The canes 400 are disposed on an upper surface 512 of a large glass
support sheet 510 to form a fabrication structure 550. The large
support sheet 510 is glass and is made of the same glass material
as support substrate 110. The canes 400 are arranged to lie in the
y-direction and are spaced apart in the x-direction. The alignment
and spacing of pairs of canes 400 correspond to the desired
alignment and spacing SC of alignment members 42A and 42B of
ferrule 145.
[0089] In an example, an alignment fixture 450 facilitates the
alignment and spacing of canes 400 on fabrication structure 550.
FIG. 6B is a close-up top-down view of an example alignment fixture
450 that has a main body portion 451 with two prongs 452 extending
in the same direction therefrom. The prongs 452 have a
center-to-center spacing SC, as shown in FIG. 6B. Two alignment
fixtures 450 are used for each pair of canes 400; one at the front
ends 402 and one at the back ends 404. The prongs 452 are inserted
into and reside within respective bores 406 of the two adjacent
canes 400 in the pair of canes. It is noted that the alignment
fixture 450 of FIG. 6B can also be used to position and align
alignment members 42A and 42B on PIC 21 to form coupling apparatus
40.
[0090] The arrangement of canes 400 of FIG. 6A includes cut lines
410 that run in both the x-direction and the y-direction on
fabrication structure 550. The cut lines 410 that run in the
x-direction are spaced apart in the y-direction by the distance L
while the cut lines that run in the y-direction are spaced apart in
the x-direction by a distance WF, which as noted above is the
overall width of ferrule 145 and thus the overall width of ferrule
assembly 100.
[0091] Once canes 400 are properly positioned on upper surface 512
of large support sheet 510, they are secured (attached) to the
upper surface. In an example, the securing of canes 400 is
accomplished using an adhesive, such as an epoxy (e.g., a UV-cured
epoxy) or a thin absorbing film or a thin film of low melting glass
or a glass frit or by using direct glass bonding techniques known
in the art. The alignment fixtures 450 can then be removed from the
front and back ends 402 and 404 of the pairs of canes 400. Many
pairs of canes 400 can be aligned and secured in this manner, e.g.,
tens or hundreds, on a single large support sheet 510.

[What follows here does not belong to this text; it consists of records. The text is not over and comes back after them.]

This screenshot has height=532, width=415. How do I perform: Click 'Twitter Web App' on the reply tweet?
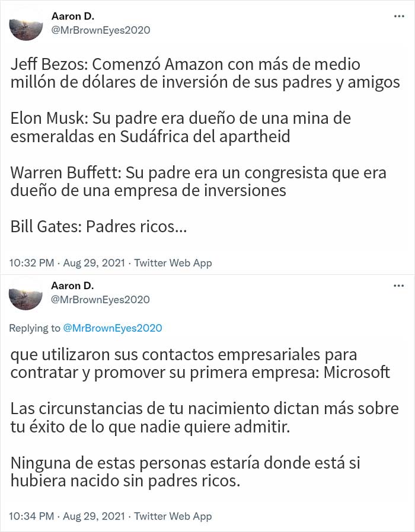pos(173,516)
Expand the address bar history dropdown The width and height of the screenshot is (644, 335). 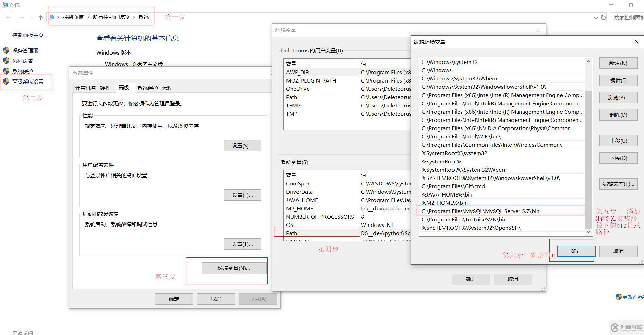tap(596, 18)
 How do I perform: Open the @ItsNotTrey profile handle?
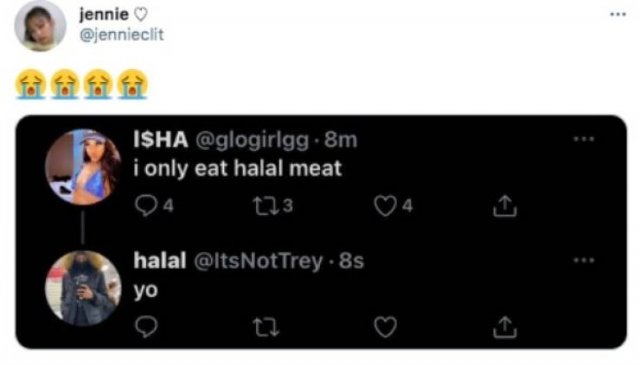click(x=258, y=261)
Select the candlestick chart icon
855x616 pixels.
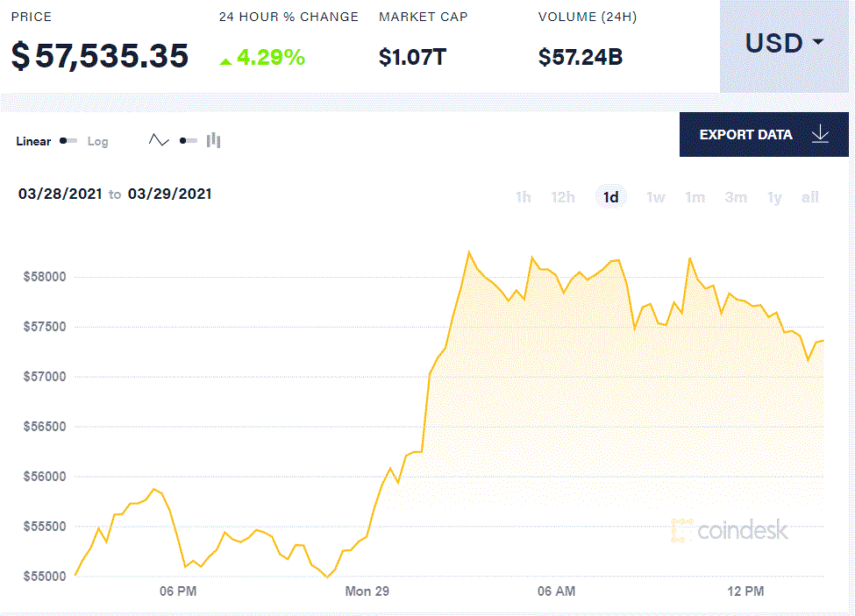point(213,140)
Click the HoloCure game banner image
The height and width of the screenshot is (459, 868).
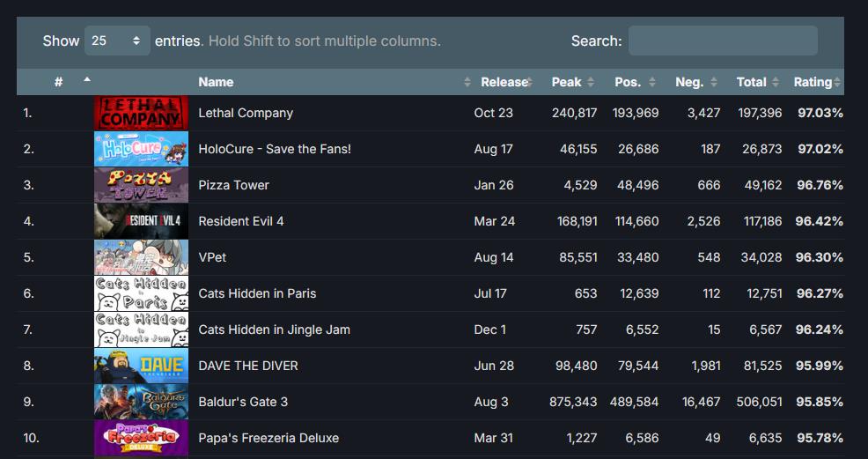(141, 149)
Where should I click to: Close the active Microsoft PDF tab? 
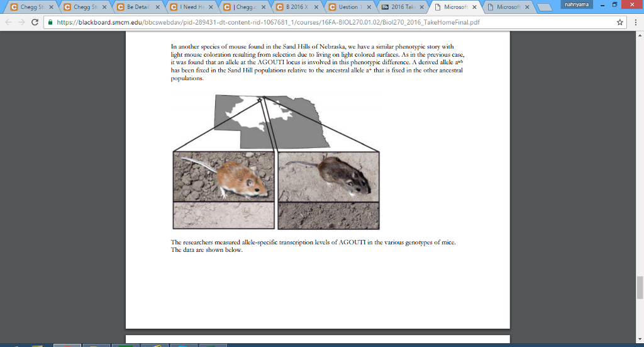(x=475, y=7)
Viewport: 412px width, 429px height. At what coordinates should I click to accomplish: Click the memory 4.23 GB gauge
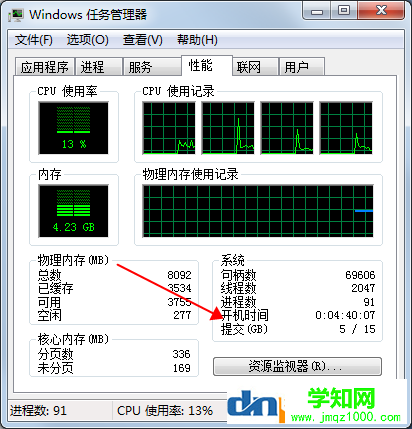(73, 211)
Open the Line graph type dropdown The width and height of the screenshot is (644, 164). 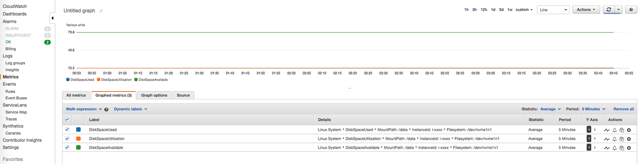click(x=553, y=10)
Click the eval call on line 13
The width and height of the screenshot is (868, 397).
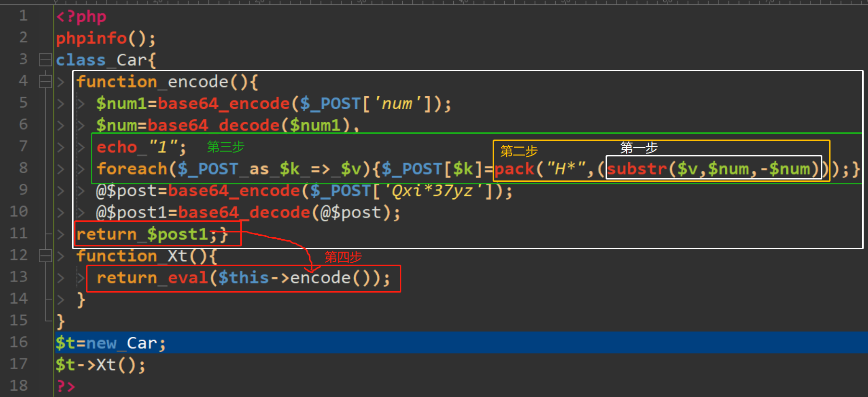click(x=187, y=278)
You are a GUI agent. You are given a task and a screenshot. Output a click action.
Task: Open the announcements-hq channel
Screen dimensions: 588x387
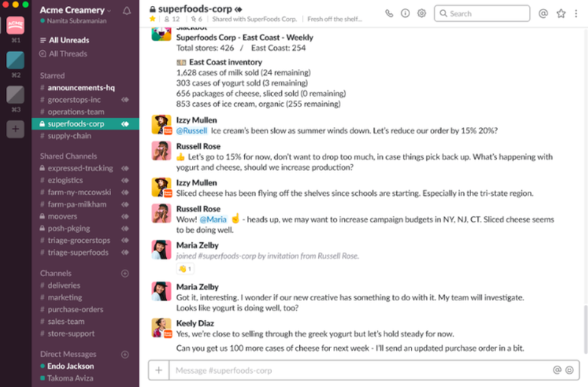(x=81, y=87)
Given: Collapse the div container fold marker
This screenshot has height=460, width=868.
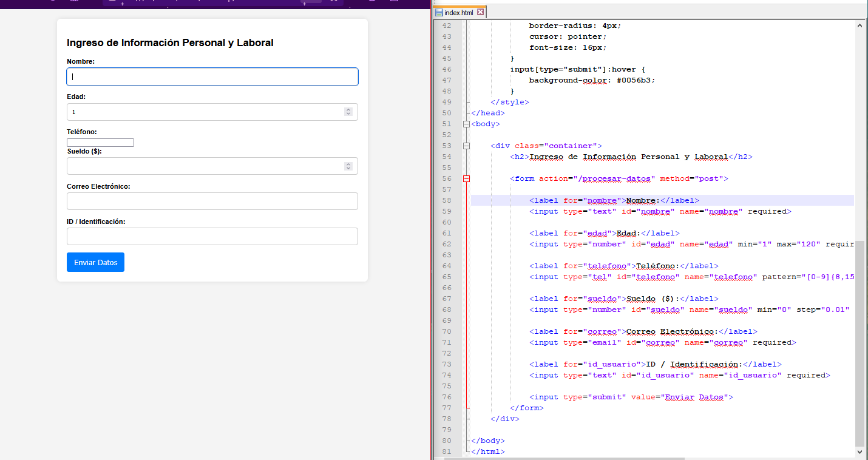Looking at the screenshot, I should 466,146.
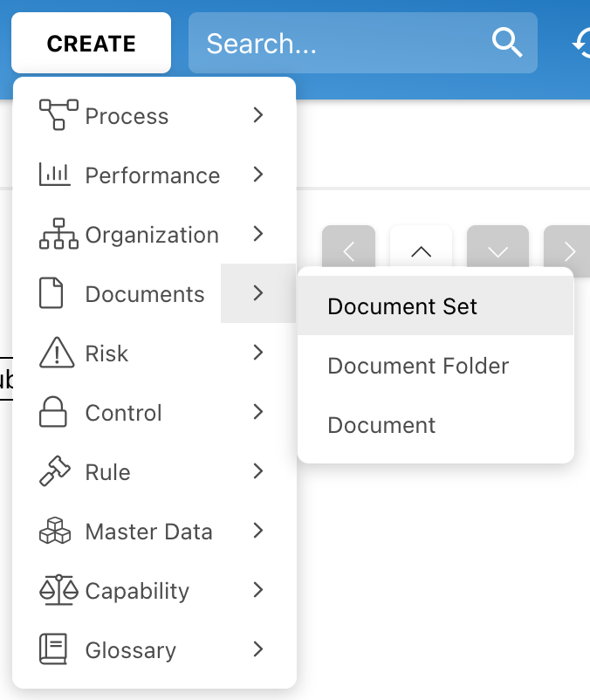Click the Rule gavel icon
This screenshot has width=590, height=700.
tap(55, 472)
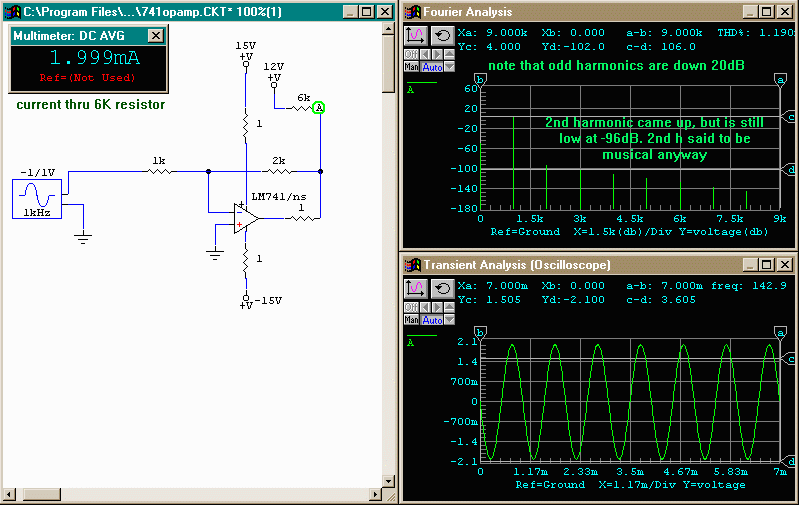
Task: Click the Fourier Analysis reset view icon
Action: 441,35
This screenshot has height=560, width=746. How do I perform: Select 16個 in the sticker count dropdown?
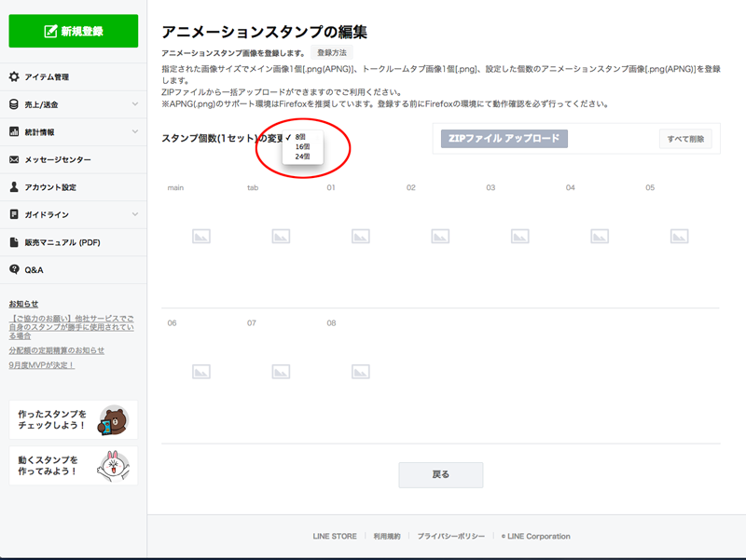click(302, 147)
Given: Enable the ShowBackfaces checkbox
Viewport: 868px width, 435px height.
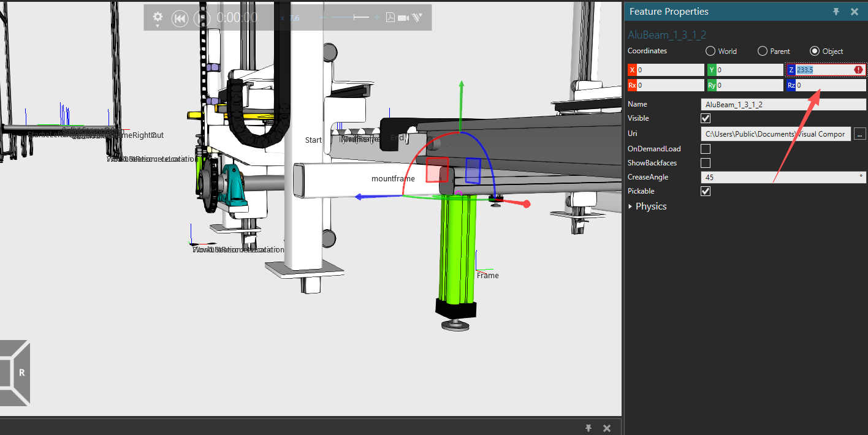Looking at the screenshot, I should pyautogui.click(x=706, y=163).
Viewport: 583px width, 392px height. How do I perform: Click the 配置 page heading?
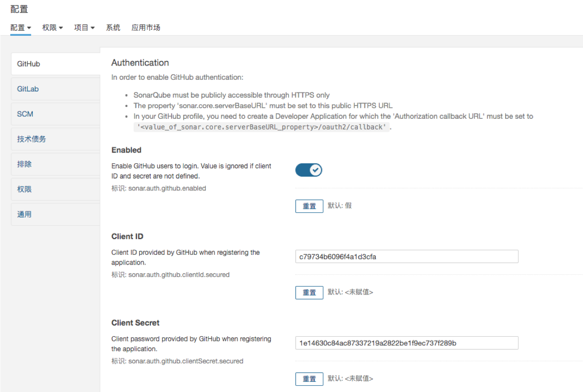[19, 9]
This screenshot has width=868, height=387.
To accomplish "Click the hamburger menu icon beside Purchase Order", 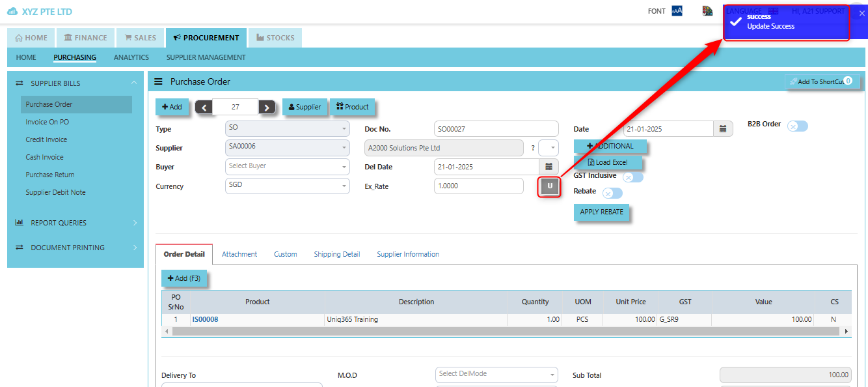I will (x=158, y=82).
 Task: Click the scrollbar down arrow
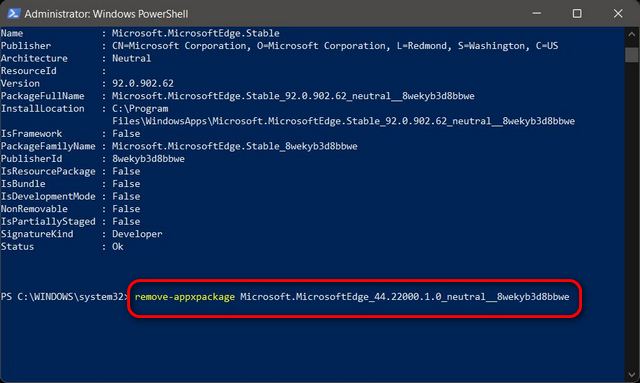632,374
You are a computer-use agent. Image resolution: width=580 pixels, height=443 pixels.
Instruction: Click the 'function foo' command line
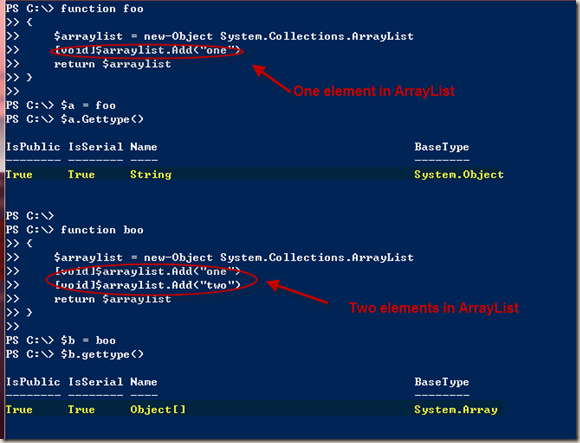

[0092] Once the pairs of canes 400 are secured in their aligned
position on upper surface 512 of large support sheet 510, the
resulting fabrication structure 550 is cut along the (x, y) cut
lines 410 to define separate ferrules 145, as shown in FIGS. 7A and
7B. Thus, fabrication structure 550 is diced along cut lines 410.
The divided up or "diced" sections of the support sheet 510 define
the individual support substrates 110 of ferrules 145, while the
pairs of cut (diced) canes 400 define the individual alignment
members 42A and 42B.
[0093] FIG. 8 is similar to FIG. 6A and illustrates an example
fabrication structure wherein the alignment fixture 450 is in the
form of spacer blocks 470 that reside between adjacent canes 400.
One set of spacer blocks 470a defines the center-to-center spacing
SC, while another set of spacer blocks 470b defines the portion of
the structure to be used for the y-direction cut lines 410 and are
spaced apart by distance WF. The spacer blocks 470 can be made any
material that is sufficiently firm to define the needed spacing.
Once the canes 400 are secured to the upper surface 512, the spacer
blocks 470 can be removed before cutting. In an example, the spacer
blocks 470 can be made of a plastic or polymer and can be formed by
a precision molding process, e.g., injection molding. In other
examples, the spacer blocks 470 can be made of metal or glass.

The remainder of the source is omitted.